夜風に当たりつつ、何か面白そうな映画はないかなと、「春の雪」を観て来ました。
三島由紀夫文学の中でも最高のラブストーリーと言われる作品を『世界の中心で愛をさけぶ』の行定勲が監督し、
イケメンの代名詞になりつつある妻夫木聡と、誰からも好かれている(気がする)竹内結子が主演した映画です。

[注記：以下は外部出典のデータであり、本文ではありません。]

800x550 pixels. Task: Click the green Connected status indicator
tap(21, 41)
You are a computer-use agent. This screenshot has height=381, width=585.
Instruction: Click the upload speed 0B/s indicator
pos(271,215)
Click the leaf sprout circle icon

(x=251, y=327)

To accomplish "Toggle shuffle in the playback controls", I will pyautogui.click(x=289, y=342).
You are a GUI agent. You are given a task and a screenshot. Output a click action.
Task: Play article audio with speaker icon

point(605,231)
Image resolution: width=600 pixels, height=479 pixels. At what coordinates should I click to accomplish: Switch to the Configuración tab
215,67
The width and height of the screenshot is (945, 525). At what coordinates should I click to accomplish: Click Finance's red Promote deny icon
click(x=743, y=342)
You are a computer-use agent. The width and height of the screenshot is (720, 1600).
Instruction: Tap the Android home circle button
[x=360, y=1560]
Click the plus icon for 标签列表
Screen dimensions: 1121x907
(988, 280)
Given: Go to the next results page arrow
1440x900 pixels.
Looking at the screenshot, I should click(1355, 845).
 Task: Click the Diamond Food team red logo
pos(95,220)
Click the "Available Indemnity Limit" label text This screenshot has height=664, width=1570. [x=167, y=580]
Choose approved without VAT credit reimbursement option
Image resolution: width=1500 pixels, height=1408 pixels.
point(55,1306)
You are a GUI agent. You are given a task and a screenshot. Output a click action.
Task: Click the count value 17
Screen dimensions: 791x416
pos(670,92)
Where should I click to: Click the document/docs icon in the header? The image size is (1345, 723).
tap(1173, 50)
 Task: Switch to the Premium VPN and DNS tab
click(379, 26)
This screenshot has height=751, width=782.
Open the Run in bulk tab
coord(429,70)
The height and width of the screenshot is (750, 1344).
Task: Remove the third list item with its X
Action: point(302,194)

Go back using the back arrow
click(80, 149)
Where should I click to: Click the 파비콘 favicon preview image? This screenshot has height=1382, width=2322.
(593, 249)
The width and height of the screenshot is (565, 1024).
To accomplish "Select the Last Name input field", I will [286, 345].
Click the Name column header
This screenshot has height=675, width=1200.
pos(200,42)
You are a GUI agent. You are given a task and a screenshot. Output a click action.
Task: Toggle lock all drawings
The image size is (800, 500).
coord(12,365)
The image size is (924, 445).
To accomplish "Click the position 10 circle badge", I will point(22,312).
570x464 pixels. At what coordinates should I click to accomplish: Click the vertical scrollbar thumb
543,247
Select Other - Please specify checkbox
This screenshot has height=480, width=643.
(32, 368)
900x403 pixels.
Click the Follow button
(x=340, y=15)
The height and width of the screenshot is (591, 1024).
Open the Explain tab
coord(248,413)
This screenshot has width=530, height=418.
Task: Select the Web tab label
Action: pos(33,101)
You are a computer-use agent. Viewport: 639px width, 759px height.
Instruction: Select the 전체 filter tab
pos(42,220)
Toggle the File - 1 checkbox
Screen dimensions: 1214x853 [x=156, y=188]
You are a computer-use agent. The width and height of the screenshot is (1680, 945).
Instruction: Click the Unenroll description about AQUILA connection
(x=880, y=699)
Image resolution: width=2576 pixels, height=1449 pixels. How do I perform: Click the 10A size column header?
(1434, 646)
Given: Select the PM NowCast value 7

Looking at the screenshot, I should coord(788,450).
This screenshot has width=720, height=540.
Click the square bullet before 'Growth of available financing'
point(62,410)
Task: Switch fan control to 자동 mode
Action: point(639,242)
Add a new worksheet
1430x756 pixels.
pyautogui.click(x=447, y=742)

ため息の出るような美しい映像の中で繰り広げられる悲恋劇。
恥ずかしながら原作は読んでおらず、大正時代初期の上流階級のおぼっちゃまんくんと、
お嬢様の叶わぬ恋を「わがままだなぁ、もっと素直になればいいのになぁ」と突っ込みながら見る始末。
それでも、お話の美しさはなんとなく分り、原作を読んでみたいと思いました。

しかし、いい話だなぁと思いつつも、どうもこの二人の「あんたしか居ないのよ愛」が伝わりません。
ダメだと思いつつも密会を重ねなければならないほど愛し合う二人。どうにも止まらない愛が伝わってこない。
竹内の裸がNGなのはしょうがないにしても、視線や表情のカット割りでも工夫して、
なんとかもう少し強調して欲しかったです。

そんな中、目を疑ったのは濡れ場のワンシーン。
着物姿で座る竹内に近づく妻夫木は上半身裸でズボンを履いている。
シャツを脱いでいるはずなのに彼の胸板にひょろりと乗るサスペンダー。
変態的におかしい。(と、思うのは私だけ?)
無性に可笑しくてしょうがないです。しかし周りの人はもちろん真剣で、もう笑いを堪えるのに汗だくです。
もしかして「妻夫木の胸板にサスペンダーで女性ファンはイチコロ」とか、そんな思惑ではないですよね?
劇中ではいい雰囲気。(注・「やるぞー」なんて言いません)

さらに、ずーーーっと気になって話に集中出来なかったのは、二人の顔が白すぎるという事。
もう始めから病的に白くて、気持ち悪いです。
なにかこう、「大正時代の美しいお話」を強調したいのかも知れませんが、ちょっとキツすぎる演出じゃないかと・・・。
いい文学作品なのですが、残念ながら私の中では「雪見大福物語」となってしまいました。

セットや情景、大正貴族の衣装はとっても素敵でしたよ。